Fiz um furor enorme nos lares de Coimbra quando as minhas amigas mostravam as minhas reportagens (escolhidas a dedo) às irmãs, um passe de mágica para ter porta aberta...
Fiz isso tudo.
Mas há uma coisa que não podem pedir-me. Eu não sou capaz de ir na procissão. Muito menos debaixo do pálio (é assim que se escreve?). Por isso, nunca poderia ser presidente da Câmara, neste país laico.

3 comentários:

C.M. disse...

Agora, um espaço para o meu amigo Coutinho Ribeiro:

Até tive um choque quando, hoje de manhã, abri o Incursões e vi o seu postal, com essa foto bem bonita...(ainda bem que não há ninguém a querer deitar-se ao rio, seja o Tejo ou o Douro...).
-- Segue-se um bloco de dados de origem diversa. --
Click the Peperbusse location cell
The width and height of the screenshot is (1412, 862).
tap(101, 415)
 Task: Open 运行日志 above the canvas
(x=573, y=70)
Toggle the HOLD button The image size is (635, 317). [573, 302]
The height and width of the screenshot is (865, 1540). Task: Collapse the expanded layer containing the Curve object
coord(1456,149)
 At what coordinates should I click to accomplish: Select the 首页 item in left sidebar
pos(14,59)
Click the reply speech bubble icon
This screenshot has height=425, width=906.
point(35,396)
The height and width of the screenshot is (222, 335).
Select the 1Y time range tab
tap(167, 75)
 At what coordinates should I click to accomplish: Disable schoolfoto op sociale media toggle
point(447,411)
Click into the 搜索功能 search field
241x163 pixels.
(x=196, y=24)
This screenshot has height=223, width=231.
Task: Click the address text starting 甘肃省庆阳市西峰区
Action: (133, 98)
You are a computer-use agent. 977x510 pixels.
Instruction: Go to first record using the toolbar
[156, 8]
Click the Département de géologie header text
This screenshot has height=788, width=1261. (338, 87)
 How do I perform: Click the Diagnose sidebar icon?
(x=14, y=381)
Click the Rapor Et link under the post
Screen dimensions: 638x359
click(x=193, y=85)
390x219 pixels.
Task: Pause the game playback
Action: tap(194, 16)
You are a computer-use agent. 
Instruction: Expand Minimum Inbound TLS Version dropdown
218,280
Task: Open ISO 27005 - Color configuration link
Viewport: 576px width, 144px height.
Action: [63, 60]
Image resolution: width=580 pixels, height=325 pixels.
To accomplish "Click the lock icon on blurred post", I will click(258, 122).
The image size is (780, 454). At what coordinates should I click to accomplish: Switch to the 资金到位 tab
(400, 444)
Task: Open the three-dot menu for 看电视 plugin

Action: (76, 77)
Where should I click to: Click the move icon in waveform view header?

Pensei de imediato: tenho de escrever para o Coutinho Ribeiro! Mas só agora é que tenho mais disponibilidade. É que o seu texto tocou-me tanto que não queria deixar aqui uma breve linha, tipo sim sim não não.

Meu amigo: então não é capaz de ir numa procissão! Essa agora! Então o que tem feito, ou pelo menos o que fez na sua vida de jornalista? Essa história de apertar a mão a João Paulo II vale por milhares de procissões! Olhe, eu não tive essa graça! E fico muito impressionado com a sua vivência!

Relativamente ao texto, nunca li nenhum que descrevesse tão bem a atmosfera de Fátima, na sua simples verdade, dos homens e mulheres que ali vão, ricos ou pobres.

Este seu texto é de uma grande preciosidade. Olhe, vou mostrá-lo a uns padres meus amigos!

Um abraço muito comovido

Delfim

o sibilo da serpente disse...

Grato pelas suas palavras, Delfim. As minhas duas estadas em Fátima, como repórter, marcaram-me muito. As estadas como peregrino também.
Sim. Tenho algumas coisas para contar da vida. Talvez ainda não seja o tempo.

Mocho Atento disse...

Carteiro,

O Prtesidente da Câmara não deve ir debaixo do pálio.

Nas procissões em cuja organização participei, o Presidente da Câmara, autoridades e convidados vão atrás do povo, apenas separados do restante povo pelo cordão de segurança.